--- DATASET ---

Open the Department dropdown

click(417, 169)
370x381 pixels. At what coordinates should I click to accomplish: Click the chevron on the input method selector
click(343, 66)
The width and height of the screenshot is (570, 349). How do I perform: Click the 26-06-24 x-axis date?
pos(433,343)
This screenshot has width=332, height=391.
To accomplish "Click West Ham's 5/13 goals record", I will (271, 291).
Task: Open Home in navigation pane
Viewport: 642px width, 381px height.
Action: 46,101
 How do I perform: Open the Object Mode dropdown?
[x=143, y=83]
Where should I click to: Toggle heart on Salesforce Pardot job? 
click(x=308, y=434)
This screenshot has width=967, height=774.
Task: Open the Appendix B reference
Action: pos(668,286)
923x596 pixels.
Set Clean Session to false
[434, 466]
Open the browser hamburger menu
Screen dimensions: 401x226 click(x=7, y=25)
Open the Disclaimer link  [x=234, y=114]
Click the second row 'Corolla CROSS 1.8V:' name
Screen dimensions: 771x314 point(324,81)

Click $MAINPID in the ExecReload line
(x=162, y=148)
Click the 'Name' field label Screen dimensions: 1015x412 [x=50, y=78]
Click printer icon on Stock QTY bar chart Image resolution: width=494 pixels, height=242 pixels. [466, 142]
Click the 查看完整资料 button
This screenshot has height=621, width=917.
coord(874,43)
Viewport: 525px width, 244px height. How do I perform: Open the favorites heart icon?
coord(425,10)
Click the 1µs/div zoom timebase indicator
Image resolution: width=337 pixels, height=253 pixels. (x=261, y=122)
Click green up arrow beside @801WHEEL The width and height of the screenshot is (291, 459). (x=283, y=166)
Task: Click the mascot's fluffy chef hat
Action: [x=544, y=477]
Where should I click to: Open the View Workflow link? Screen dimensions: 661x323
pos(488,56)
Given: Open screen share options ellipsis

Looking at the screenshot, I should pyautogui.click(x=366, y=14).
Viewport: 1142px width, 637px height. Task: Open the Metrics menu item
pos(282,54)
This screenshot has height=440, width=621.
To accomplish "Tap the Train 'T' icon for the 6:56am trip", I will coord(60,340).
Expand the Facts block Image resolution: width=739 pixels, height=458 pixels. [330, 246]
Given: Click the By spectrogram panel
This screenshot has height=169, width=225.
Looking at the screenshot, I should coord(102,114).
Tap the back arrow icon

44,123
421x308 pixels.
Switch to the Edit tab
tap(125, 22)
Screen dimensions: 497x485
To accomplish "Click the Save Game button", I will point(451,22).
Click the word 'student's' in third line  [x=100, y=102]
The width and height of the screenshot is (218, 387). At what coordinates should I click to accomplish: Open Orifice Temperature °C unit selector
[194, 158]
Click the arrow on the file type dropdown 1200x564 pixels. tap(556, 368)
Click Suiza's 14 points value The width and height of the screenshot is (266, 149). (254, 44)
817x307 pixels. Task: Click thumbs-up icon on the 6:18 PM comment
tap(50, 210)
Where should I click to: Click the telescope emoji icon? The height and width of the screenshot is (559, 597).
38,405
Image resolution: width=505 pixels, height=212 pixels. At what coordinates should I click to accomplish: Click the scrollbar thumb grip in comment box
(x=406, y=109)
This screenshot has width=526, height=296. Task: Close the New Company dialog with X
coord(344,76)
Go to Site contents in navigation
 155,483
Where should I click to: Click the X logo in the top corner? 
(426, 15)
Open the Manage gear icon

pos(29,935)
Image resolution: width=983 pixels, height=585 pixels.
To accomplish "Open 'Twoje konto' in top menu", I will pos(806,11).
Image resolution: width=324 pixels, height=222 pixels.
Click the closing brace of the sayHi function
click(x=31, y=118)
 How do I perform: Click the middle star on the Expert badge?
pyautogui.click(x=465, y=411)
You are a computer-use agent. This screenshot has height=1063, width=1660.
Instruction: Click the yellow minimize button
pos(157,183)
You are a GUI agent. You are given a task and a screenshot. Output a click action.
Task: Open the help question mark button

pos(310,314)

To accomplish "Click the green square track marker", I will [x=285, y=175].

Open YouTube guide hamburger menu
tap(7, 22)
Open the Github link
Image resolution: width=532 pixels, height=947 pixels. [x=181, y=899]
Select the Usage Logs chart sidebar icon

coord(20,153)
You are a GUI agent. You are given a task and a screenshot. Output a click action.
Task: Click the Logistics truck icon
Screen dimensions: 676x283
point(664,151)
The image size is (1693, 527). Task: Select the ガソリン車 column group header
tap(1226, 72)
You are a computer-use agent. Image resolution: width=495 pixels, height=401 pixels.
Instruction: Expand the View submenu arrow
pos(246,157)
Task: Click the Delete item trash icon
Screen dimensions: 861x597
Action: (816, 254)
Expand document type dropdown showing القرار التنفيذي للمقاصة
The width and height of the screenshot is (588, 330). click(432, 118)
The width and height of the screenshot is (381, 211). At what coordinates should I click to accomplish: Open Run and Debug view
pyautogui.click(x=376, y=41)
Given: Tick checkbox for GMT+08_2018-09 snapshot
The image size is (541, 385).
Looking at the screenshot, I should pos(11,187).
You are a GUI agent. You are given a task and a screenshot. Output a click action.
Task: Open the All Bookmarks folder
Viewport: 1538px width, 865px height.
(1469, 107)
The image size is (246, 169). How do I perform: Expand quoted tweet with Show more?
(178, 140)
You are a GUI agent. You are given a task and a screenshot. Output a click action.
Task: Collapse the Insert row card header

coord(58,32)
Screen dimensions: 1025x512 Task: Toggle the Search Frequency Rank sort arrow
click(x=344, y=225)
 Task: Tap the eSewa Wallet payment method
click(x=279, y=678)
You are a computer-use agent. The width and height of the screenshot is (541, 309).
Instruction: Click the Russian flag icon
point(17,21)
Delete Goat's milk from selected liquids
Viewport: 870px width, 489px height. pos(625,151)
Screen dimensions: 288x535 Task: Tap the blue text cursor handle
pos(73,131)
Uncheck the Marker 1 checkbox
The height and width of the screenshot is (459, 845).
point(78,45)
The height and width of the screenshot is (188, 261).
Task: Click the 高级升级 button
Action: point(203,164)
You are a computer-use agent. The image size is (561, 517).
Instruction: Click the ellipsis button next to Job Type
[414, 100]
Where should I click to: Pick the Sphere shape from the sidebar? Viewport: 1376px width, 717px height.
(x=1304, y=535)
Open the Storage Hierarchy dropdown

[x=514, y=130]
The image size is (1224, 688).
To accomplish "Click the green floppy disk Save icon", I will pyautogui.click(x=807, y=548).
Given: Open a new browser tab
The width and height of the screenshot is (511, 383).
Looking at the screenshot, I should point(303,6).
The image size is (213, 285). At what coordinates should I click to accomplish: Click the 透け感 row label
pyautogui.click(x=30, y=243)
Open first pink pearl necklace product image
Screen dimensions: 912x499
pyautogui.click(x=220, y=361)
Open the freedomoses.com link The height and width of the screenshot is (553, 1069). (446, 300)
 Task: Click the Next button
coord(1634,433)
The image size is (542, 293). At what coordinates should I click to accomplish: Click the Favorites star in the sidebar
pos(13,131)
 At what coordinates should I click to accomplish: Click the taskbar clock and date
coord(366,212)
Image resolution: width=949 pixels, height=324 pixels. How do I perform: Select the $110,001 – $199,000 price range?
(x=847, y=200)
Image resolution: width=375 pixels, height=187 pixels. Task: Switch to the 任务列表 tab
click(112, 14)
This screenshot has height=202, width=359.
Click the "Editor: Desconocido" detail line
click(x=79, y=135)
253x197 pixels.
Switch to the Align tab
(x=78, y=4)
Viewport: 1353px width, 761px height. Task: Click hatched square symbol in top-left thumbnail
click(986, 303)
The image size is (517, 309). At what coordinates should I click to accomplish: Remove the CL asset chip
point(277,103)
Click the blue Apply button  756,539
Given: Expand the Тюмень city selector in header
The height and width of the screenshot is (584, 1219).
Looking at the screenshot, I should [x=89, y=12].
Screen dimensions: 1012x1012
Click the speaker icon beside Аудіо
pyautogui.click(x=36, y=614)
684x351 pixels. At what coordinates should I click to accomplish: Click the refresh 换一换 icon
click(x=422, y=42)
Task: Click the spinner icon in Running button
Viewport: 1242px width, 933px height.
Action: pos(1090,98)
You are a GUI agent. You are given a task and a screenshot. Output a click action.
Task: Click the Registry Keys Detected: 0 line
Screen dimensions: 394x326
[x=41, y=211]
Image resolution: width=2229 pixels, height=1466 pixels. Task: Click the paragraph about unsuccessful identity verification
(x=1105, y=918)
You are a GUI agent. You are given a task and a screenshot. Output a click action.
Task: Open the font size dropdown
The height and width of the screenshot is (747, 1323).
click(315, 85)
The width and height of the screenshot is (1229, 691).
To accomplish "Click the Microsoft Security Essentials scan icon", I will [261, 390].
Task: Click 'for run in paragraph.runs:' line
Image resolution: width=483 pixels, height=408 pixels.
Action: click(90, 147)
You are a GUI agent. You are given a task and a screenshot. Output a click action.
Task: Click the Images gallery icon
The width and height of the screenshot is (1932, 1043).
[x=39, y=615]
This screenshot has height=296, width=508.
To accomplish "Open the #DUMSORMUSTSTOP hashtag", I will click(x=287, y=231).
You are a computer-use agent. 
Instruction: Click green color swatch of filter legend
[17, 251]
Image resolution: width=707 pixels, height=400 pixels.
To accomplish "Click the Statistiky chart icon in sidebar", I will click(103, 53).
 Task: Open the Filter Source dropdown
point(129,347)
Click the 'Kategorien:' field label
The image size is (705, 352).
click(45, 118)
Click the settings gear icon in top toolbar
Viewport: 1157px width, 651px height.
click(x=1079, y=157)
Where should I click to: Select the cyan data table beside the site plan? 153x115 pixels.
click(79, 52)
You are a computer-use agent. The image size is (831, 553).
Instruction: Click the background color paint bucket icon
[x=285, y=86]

---

WHAT TO PRODUCE: Can you retype, word for word, everything from the line containing "Where should I click to: Click the telescope" down to the line containing "Image resolution: width=532", including both of those lines?

COMPLETE RESPONSE:
Where should I click to: Click the telescope emoji icon? The height and width of the screenshot is (559, 597).
38,405
Image resolution: width=505 pixels, height=212 pixels. At what coordinates should I click to accomplish: Click the scrollbar thumb grip in comment box
(x=406, y=109)
This screenshot has width=526, height=296. Task: Close the New Company dialog with X
coord(344,76)
Go to Site contents in navigation
 155,483
Where should I click to: Click the X logo in the top corner? 
(426, 15)
Open the Manage gear icon

pos(29,935)
Image resolution: width=983 pixels, height=585 pixels.
To accomplish "Open 'Twoje konto' in top menu", I will pos(806,11).
Image resolution: width=324 pixels, height=222 pixels.
Click the closing brace of the sayHi function
click(x=31, y=118)
 How do I perform: Click the middle star on the Expert badge?
pyautogui.click(x=465, y=411)
You are a computer-use agent. This screenshot has height=1063, width=1660.
Instruction: Click the yellow minimize button
pos(157,183)
You are a GUI agent. You are given a task and a screenshot. Output a click action.
Task: Open the help question mark button

pos(310,314)

To accomplish "Click the green square track marker", I will [x=285, y=175].

Open YouTube guide hamburger menu
tap(7, 22)
Open the Github link
Image resolution: width=532 pixels, height=947 pixels. [x=181, y=899]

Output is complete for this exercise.